** start of DATA FOR THIS TASK **

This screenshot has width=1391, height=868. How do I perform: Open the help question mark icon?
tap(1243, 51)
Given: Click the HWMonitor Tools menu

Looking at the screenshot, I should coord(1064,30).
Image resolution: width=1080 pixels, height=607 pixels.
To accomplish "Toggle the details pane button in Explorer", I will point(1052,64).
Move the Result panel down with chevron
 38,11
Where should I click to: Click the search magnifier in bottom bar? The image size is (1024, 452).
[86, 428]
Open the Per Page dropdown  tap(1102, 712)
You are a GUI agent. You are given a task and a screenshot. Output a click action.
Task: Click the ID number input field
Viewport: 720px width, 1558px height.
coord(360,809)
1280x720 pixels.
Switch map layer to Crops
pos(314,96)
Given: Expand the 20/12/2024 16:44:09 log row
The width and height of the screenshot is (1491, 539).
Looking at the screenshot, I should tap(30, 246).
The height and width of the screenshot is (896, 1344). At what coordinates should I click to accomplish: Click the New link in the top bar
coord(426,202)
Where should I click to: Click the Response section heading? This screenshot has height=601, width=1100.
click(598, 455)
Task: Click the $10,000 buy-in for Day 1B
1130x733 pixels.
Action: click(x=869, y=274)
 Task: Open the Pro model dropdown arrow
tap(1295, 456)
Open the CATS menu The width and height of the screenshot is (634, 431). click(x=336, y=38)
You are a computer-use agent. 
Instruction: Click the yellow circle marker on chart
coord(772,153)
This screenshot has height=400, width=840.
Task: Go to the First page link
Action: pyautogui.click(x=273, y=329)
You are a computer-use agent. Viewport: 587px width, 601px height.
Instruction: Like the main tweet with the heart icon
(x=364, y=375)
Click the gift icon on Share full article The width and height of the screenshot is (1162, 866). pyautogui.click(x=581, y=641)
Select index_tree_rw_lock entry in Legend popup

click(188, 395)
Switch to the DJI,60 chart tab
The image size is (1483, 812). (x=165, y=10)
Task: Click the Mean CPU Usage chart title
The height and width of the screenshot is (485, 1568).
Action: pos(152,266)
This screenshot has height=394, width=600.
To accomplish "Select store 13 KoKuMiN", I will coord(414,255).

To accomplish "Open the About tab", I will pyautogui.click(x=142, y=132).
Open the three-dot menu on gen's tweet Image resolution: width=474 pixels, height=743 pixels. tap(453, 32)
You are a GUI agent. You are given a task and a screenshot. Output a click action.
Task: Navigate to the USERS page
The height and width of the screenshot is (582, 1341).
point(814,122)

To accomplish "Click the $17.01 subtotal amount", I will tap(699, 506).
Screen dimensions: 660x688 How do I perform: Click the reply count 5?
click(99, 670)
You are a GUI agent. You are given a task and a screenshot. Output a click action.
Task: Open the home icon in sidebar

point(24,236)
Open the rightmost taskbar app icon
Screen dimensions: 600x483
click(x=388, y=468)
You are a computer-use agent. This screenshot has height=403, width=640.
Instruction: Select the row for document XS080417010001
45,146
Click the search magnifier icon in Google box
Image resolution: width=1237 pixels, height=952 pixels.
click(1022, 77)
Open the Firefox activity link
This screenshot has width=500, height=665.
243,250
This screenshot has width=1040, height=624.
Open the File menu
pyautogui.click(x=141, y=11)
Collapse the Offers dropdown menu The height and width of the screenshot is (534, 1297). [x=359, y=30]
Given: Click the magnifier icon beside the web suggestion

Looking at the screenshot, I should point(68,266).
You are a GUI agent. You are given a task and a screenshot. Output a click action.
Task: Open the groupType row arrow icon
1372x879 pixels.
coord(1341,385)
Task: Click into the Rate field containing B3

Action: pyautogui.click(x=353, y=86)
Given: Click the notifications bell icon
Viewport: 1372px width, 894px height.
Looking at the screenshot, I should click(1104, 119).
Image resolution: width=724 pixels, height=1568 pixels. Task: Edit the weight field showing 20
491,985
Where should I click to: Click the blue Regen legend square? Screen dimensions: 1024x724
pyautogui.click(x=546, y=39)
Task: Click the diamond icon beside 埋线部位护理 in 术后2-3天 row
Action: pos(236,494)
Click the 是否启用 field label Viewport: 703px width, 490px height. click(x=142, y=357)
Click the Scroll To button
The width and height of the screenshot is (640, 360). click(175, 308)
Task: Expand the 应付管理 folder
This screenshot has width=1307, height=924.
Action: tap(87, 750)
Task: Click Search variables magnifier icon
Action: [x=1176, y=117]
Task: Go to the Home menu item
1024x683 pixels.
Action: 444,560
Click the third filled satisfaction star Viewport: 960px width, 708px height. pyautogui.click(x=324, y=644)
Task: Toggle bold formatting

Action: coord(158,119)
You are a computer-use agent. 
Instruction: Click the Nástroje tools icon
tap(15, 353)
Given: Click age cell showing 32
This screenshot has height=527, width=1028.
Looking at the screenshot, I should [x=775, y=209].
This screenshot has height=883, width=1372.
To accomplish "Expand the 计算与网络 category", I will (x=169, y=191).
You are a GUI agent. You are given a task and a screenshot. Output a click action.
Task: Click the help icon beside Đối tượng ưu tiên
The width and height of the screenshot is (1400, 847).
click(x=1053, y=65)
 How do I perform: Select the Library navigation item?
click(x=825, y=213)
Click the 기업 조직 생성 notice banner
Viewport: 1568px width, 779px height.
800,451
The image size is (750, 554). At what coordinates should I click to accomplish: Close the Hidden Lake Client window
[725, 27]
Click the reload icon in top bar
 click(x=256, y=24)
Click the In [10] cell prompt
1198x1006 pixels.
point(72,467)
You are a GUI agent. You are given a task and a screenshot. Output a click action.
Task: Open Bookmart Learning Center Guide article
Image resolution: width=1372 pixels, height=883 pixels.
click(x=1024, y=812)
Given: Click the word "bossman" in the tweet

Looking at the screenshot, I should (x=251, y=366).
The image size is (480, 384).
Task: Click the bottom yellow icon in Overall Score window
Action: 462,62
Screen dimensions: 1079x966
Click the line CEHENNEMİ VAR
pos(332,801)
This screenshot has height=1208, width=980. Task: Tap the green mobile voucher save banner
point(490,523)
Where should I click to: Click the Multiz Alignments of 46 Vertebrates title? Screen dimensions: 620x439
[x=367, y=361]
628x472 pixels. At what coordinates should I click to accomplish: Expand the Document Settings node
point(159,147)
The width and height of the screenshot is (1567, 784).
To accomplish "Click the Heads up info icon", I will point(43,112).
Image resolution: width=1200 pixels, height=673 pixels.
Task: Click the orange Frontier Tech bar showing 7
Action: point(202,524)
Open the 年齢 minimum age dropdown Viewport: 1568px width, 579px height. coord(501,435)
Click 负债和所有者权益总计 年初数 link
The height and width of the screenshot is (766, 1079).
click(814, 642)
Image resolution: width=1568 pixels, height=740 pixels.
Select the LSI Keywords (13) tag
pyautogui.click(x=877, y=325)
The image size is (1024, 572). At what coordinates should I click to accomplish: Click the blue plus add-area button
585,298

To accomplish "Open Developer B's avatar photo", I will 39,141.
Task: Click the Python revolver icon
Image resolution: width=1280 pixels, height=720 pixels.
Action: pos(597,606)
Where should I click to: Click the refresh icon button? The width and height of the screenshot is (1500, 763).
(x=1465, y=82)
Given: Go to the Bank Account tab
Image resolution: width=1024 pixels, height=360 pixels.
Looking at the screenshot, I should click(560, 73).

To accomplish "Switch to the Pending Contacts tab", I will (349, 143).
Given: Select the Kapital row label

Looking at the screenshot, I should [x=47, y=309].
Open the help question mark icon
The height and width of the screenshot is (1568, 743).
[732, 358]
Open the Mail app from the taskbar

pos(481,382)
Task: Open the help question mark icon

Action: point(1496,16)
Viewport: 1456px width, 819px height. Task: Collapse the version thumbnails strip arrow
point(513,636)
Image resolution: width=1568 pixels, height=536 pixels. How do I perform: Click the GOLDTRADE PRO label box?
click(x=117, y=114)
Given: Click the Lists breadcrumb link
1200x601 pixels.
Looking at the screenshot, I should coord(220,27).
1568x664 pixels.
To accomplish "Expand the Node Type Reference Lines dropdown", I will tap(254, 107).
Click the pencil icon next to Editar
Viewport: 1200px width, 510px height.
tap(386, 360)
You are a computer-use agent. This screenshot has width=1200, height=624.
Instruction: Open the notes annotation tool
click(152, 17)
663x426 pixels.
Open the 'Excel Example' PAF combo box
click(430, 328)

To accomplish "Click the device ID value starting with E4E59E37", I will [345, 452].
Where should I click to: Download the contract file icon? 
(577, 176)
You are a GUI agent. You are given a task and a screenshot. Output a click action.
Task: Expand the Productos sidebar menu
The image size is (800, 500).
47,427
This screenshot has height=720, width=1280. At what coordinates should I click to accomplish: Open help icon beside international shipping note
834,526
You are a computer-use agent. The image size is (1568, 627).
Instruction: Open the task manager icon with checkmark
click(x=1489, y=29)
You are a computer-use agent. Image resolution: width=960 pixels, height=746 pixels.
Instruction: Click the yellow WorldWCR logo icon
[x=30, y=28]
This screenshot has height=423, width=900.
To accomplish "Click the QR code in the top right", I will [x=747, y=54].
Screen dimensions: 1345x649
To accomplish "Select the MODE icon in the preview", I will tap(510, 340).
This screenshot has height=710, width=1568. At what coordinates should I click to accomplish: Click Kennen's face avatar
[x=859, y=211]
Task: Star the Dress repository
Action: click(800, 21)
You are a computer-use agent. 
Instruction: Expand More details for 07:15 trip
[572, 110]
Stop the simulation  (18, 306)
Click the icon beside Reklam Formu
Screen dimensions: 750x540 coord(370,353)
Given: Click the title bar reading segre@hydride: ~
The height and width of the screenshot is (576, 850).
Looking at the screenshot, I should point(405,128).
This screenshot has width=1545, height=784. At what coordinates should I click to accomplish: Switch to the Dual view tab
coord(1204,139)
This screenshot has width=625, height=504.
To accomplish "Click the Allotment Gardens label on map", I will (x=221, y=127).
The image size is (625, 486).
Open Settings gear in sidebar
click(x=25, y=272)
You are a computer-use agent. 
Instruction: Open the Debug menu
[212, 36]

** end of DATA FOR THIS TASK **

■ WHAT YOU HAVE TO DO
Output the lines of data from the line containing "This screenshot has width=1040, height=624." through the line containing "Action: pyautogui.click(x=353, y=86)", inclusive, reproducing each one verbatim.

■ RESPONSE TO THIS EXERCISE
This screenshot has width=1040, height=624.
Open the File menu
pyautogui.click(x=141, y=11)
Collapse the Offers dropdown menu The height and width of the screenshot is (534, 1297). [x=359, y=30]
Given: Click the magnifier icon beside the web suggestion

Looking at the screenshot, I should point(68,266).
You are a GUI agent. You are given a task and a screenshot. Output a click action.
Task: Open the groupType row arrow icon
1372x879 pixels.
coord(1341,385)
Task: Click into the Rate field containing B3

Action: pyautogui.click(x=353, y=86)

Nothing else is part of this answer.